WORK TO BE COMPLETED: Reproduce word for word the part of the California State Route 24 article starting with "- Existed: 1934–present" and going on through "and 5:00 a.m.".

TEXT PROVIDED:
◇ ◇ ◇ ◇ ◇

- SR 24 highlighted in red

Route information
- Maintained by Caltrans
- Length: 13.492 mi (21.713 km)
- Existed: 1934–present
- Tourist routes: SR 24 between the Caldecott Tunnel and Walnut Creek
- Restrictions: Trucks carrying hazardous material are only permitted through the Caldecott Tunnel between 3:00 a.m. and 5:00 a.m.

Major junctions
- West end: I-580 / I-980 in Oakland
- SR 13 in Oakland
- East end: I-680 in Walnut Creek

Location
- Country: United States
- State: California
- Counties: Alameda, Contra Costa

Highway system
- State highways in California; Interstate; US; State; Scenic; History; Pre‑1964; Unconstructed; Deleted; Freeways;
| ← SR 23 |  | → SR 25 |

= California State Route 24 =

Highway in California

State Route 24 (SR 24) is a east-west state highway in the U.S. state of California that serves the eastern side of the San Francisco Bay Area. A freeway throughout its entire length, it runs from the Interstate 580/Interstate 980 interchange (just east of the MacArthur Maze) in Oakland, and through the Caldecott Tunnel under the Berkeley Hills, to the Interstate 680 junction in Walnut Creek. It lies in Alameda County, where it is highly urban, and Contra Costa County, where it passes through wooded hillsides and suburbs. SR 24 is a major connection between the San Francisco–Oakland Bay Bridge/MacArthur Maze complex and the inland cities of the East Bay.

==Route description==
Route 24 is defined in section 324 of the California Streets and Highways Code:

Route 24 is from:

(a) Route 580 in Oakland to Route 680 in Walnut Creek.

(b) Route 680 in Walnut Creek to Route 4 near Pittsburg.

◇ ◇ ◇ ◇ ◇

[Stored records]

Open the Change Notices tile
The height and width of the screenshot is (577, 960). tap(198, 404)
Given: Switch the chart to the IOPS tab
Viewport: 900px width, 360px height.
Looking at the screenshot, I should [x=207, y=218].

◇ ◇ ◇ ◇ ◇

RESPONSE AREA:
- Existed: 1934–present
- Tourist routes: SR 24 between the Caldecott Tunnel and Walnut Creek
- Restrictions: Trucks carrying hazardous material are only permitted through the Caldecott Tunnel between 3:00 a.m. and 5:00 a.m.